O perfil das mulheres que abortam mostra que a maioria são religiosas, católicas (66%) e protestantes (25%), casadas (64%) e já tem outros filhos (81%). Esta mulher quando é trabalhadora, pobre e negra, faz a sua escolha se enfrentando com o Estado que a criminaliza, com a sua própria religião que diz que ela é pecadora, com sua própria família que a recrimina e com toda a sociedade que diz que ela é a escória do mundo. Mesmo contra tudo isso, esta mulher faz a escolha de não querer ter uma gestação e arrisca a sua vida para fazer valer sua decisão.

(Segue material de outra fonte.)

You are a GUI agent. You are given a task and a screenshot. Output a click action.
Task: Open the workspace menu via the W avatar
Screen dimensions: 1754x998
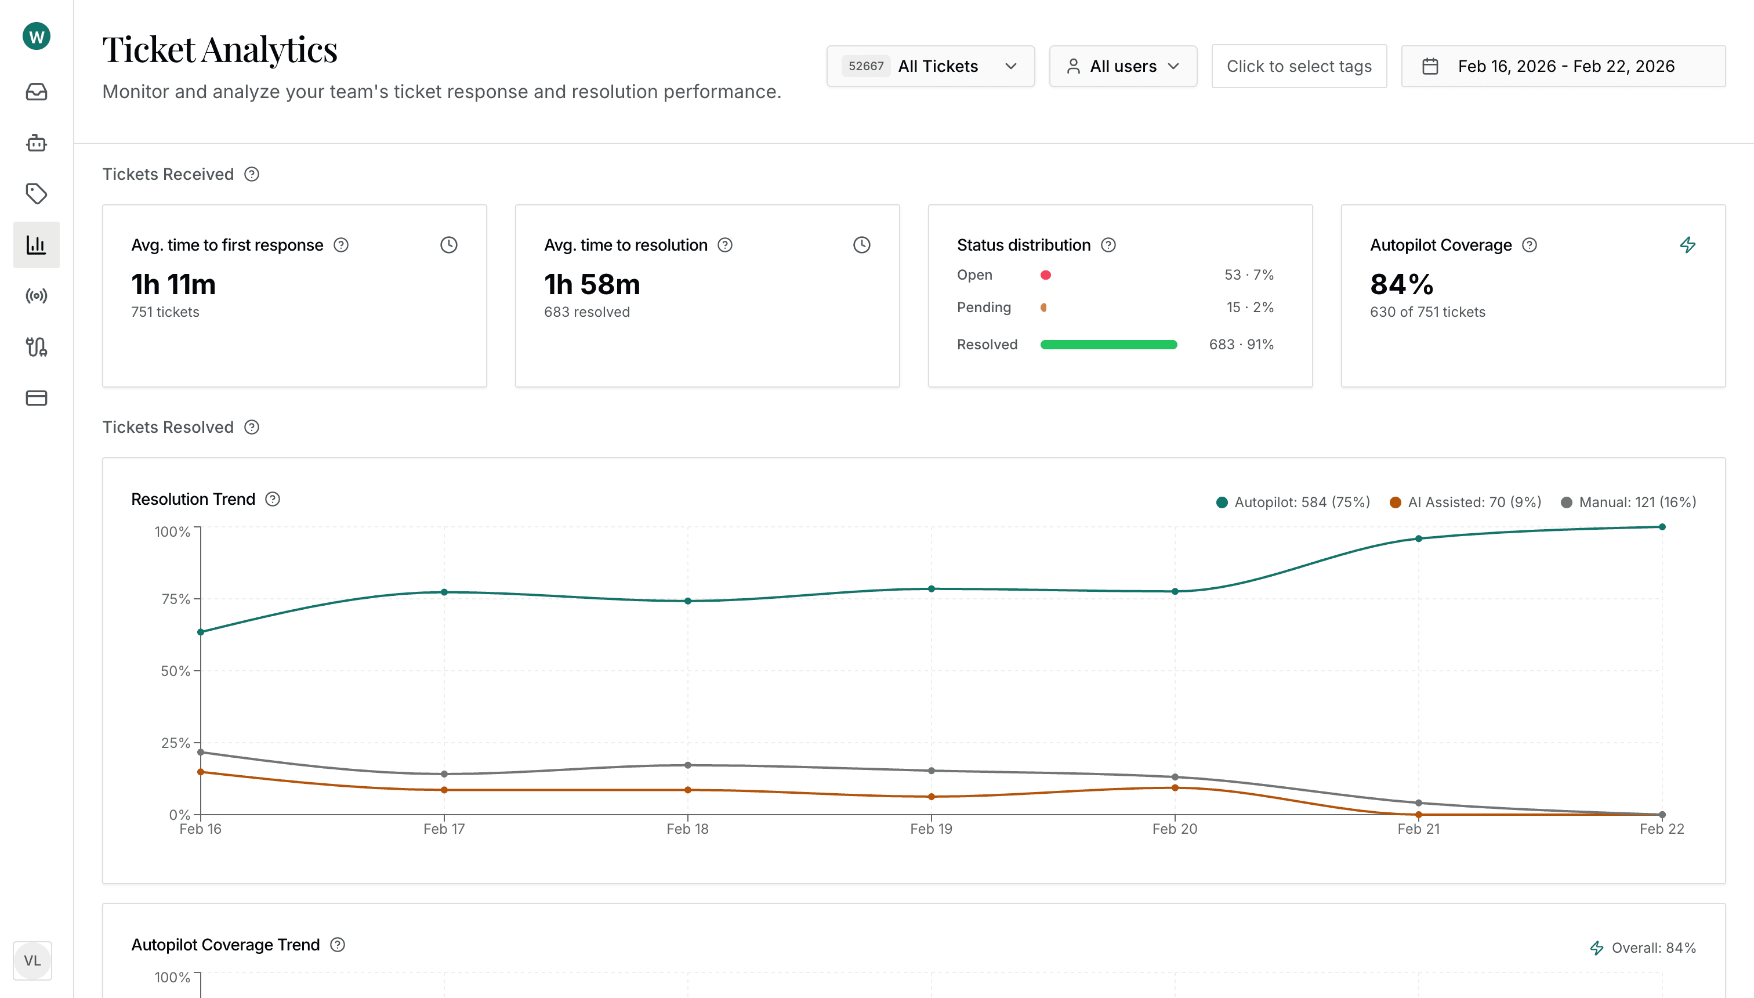[x=36, y=36]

Mas a legislação retrógrada do nosso país é seletiva. Se esta mulher tivesse nascido na Alemanha, na França, nos EUA ou no Uruguai, ela teria o aborto garantido por lei, feito pelo Estado, com acompanhamento médico e psicológico, mas como ela nasceu no Brasil e é, em sua maioria, pobre, negra e periférica, ela vai correr o sério risco de entrar para as estatísticas de mulheres que morrem por aborto ilegal e inseguro.

No Brasil, tampouco a maternidade é uma escolha para todas as mulheres. Os serviços de saúde pública país afora mostram ainda dados alarmantes de morte materna. (62 mortes a cada 100 mil nascimentos). Entre 2009 e 2011, por exemplo, morreram 1.757 mães brancas e 3.034 mães negras e pardas, 73% a mais.

A desigualdade no Brasil tem raça e classe e são as mulheres trabalhadoras e negras que tem tido o direito à maternidade negado por falta de condições mínimas para terem um parto. Depois, têm o direito à criação dos filhos também negado, com um déficit de 10 milhões de vagas em creches no país, números que vão piorar com a aprovação da PEC 55, literalmente a PEC da morte.

Às mulheres é negado o direito de serem tratadas como sujeitos capazes de escolher terem seus filhos ou não. Para elas o Estado escolhe a dor, o sofrimento, a solidão, e a morte.

A decisão da primeira Turma do Supremo, apesar de limitada a um caso específico, abre portas para a luta pela legalização do aborto no Brasil e isso significa a possibilidade de zerar a morte de mulheres por essa causa. No vizinho Uruguai, a legalização do aborto zerou a morte de mulheres por abortos. Estamos falando da vida de milhares de mulheres, que inclusive a partir da legalização, poderiam ter acesso aos métodos contraceptivos. No Uruguai as mulheres que optam pelo aborto passam a ter o acompanhamento médico e o acesso aos anticoncepcionais. Isso fez diminuir o número de abortos e não o contrário, como ficam propagando as igrejas.

Para barrar a contraofensiva do Congresso Nacional conservador, é necessário que os movimentos de mulheres disputem a opinião pública. A Primavera Feminista foi capaz de impedir a votação do PL 5069 de Eduardo Cunha e agora é hora de reacendê-la. É pela vida das mulheres! É pelo direito de escolha!